For most folks, eating is not an adventure (sorry, Tyler, but it's true). People tend to like what they like, and part of that has to do with the available choices. I hate to invoke path dependency, but in the case of food, it's probably close to the mark. People develop tastes for cuisine as they age, perhaps experimenting a little bit from time to time, but mostly sticking to the rivers and the streams that they're used to. If the path dependency story is true, then we've got a Gordian knot, where people don't buy exotic foods because it's not available because people don't buy it, etc, ad infinitum. What does this imply about the euvoluntarity of exchange in food in these so-called food deserts?
What is the BATNA?
Good question. We can try, through the political process, to force vendors to sell high-end, organic foods, specialty breads, artisan cheeses, hand-raised fowl and the like in underserved neighborhoods and then scratch our heads in befuddlement as the contents of their shelves rot in alleyway dumpsters weeks later. We can try to educate folks on the benefits of high-quality nutrition int he hopes of changing the preferences of poor folks (I'm not sure anyone's forwarded this daft idea, but I wouldn't be shocked to discover someone has). We could flex our zoning restrictions muscle and nix the corner bodega, that way inner city inhabitants would have to take the city bus across town to shop (and probably buy the same stuff) in the more affluent stores. I'm sure there are lots of schemes that might work.

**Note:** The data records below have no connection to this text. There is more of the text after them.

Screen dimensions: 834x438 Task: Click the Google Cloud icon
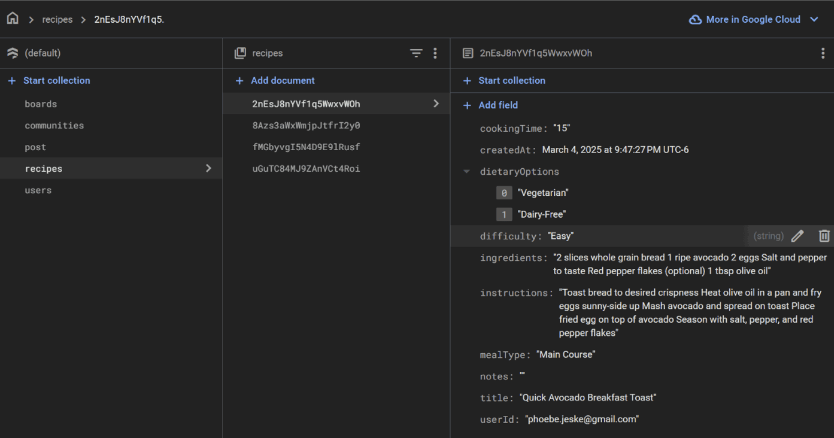(x=695, y=19)
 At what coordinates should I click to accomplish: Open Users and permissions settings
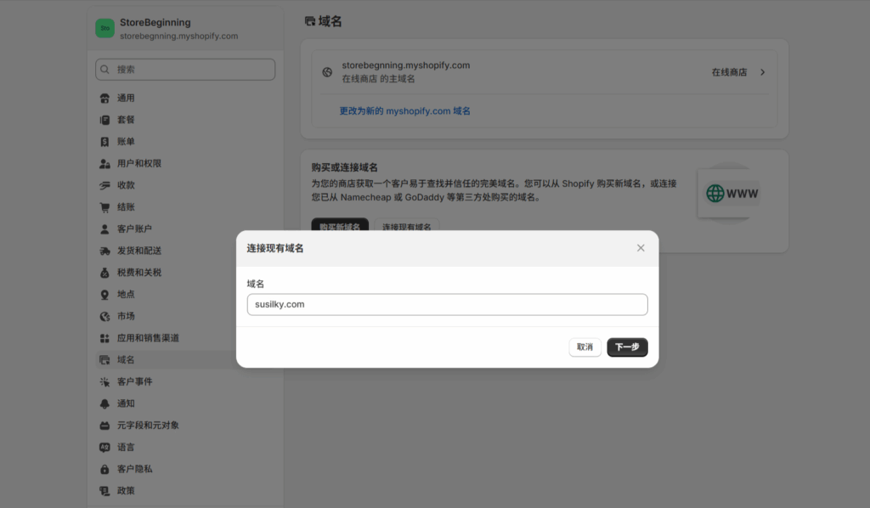click(x=138, y=163)
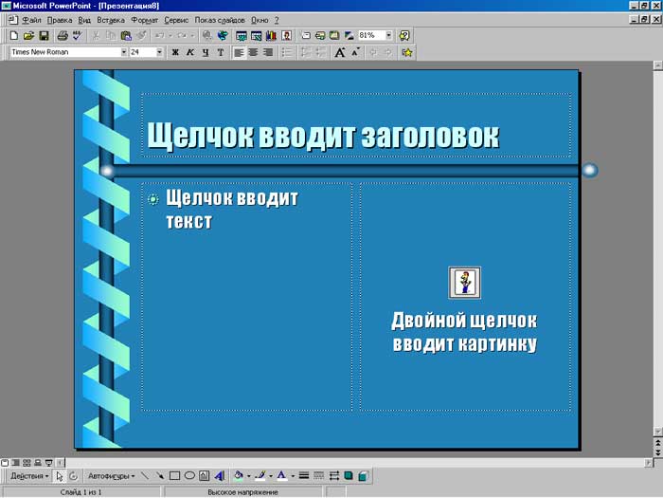Screen dimensions: 663x498
Task: Click the Действия button on drawing toolbar
Action: pyautogui.click(x=29, y=476)
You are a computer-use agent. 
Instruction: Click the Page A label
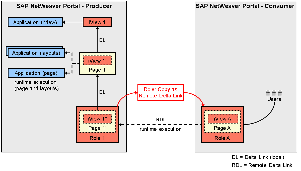(222, 128)
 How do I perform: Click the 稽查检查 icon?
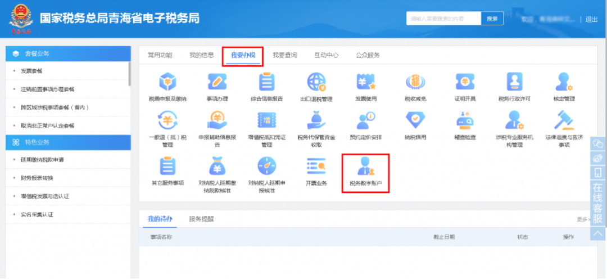(464, 121)
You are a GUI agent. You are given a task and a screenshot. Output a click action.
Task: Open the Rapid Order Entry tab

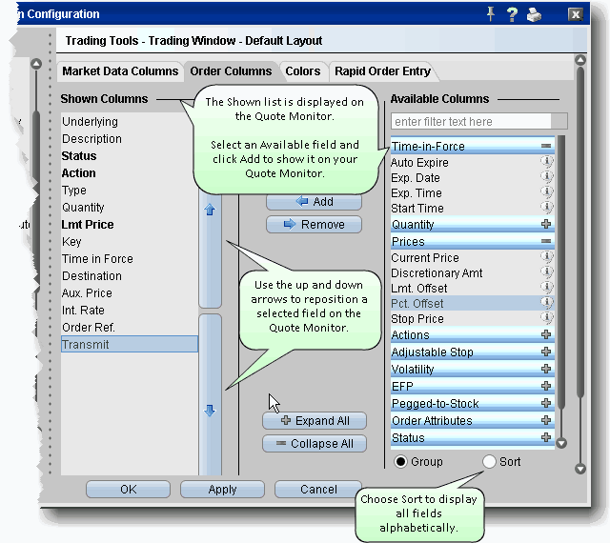382,71
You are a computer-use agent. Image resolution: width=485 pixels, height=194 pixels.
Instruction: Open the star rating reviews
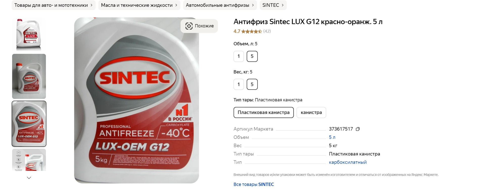(252, 31)
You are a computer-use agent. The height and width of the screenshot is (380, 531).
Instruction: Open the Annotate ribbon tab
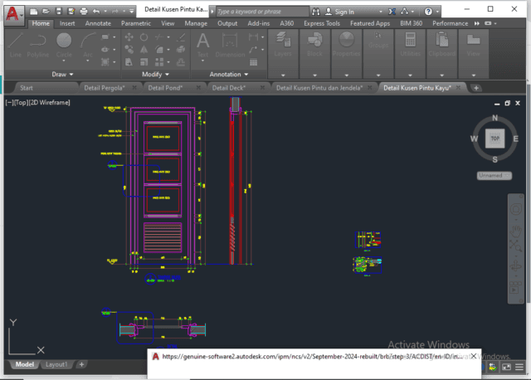[97, 24]
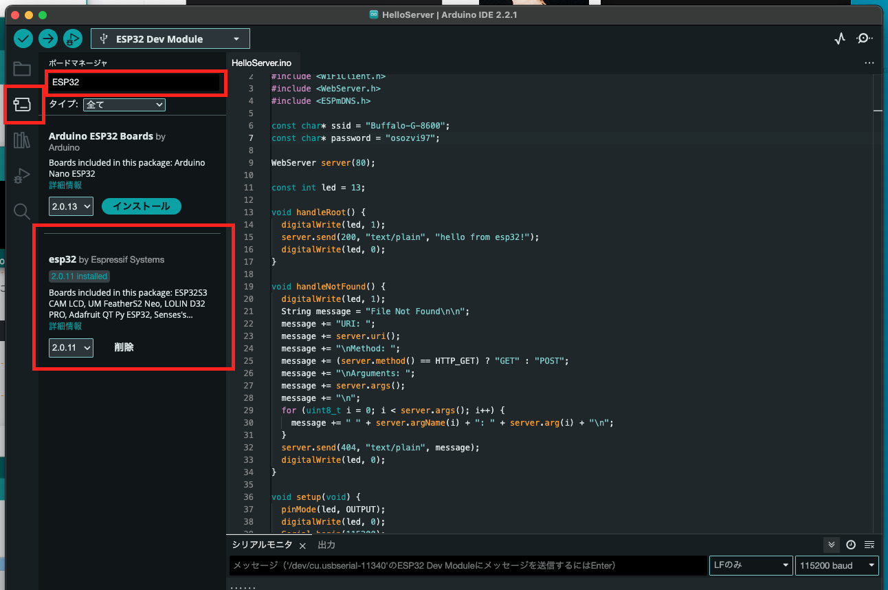Open the ESP32 Dev Module board selector
888x590 pixels.
(170, 39)
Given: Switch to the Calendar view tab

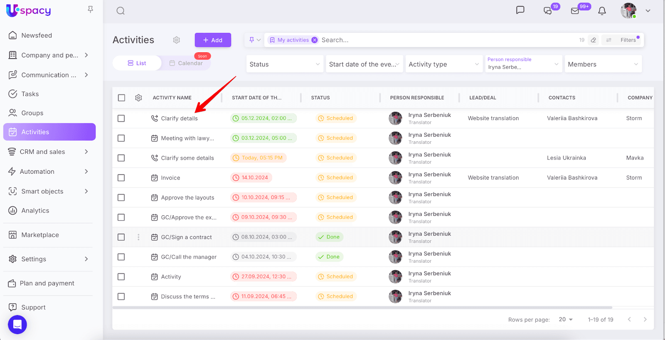Looking at the screenshot, I should point(186,63).
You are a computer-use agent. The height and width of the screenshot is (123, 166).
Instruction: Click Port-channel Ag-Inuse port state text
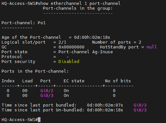coord(86,52)
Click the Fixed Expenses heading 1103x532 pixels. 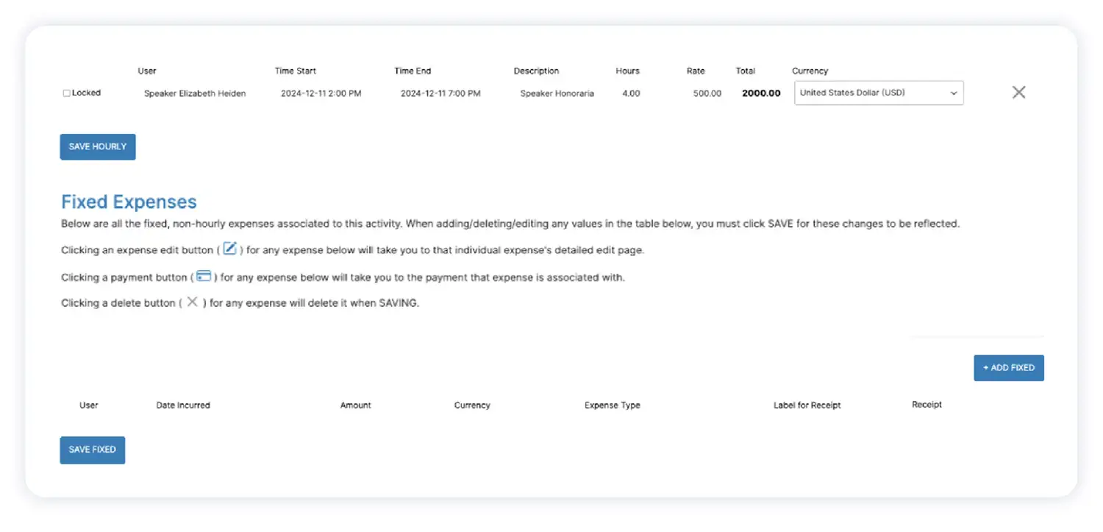tap(129, 202)
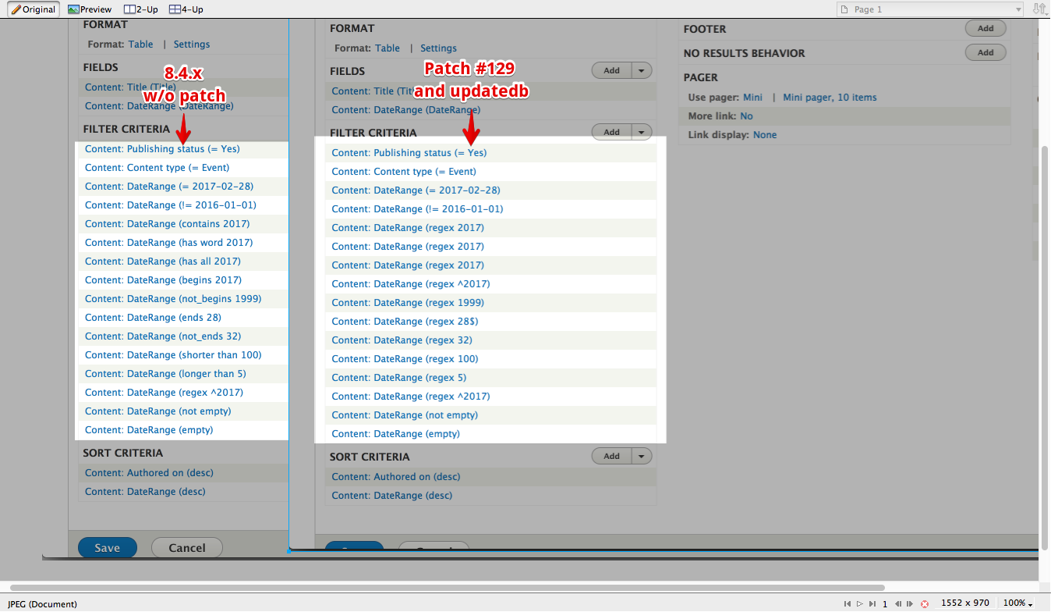Switch to the Original tab
This screenshot has width=1051, height=612.
pyautogui.click(x=32, y=9)
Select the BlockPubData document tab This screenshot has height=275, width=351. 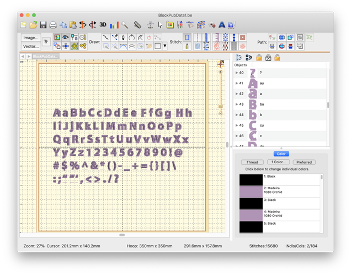click(46, 56)
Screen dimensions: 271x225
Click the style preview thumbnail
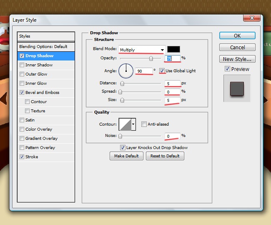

Or maybe we could consider knocking it off with all the paternalism. Maybe it's the case that all the good intentions just make people more miserable than they were without the do-goodery. Maybe food ain't euvoluntary. Is that an excuse for third parties to don a social toque and heave to in the crew's mess? Are my meals your business? Or are you justified telling me what I can and can't eat by virtue of the fact that you've assumed responsibility for my health care?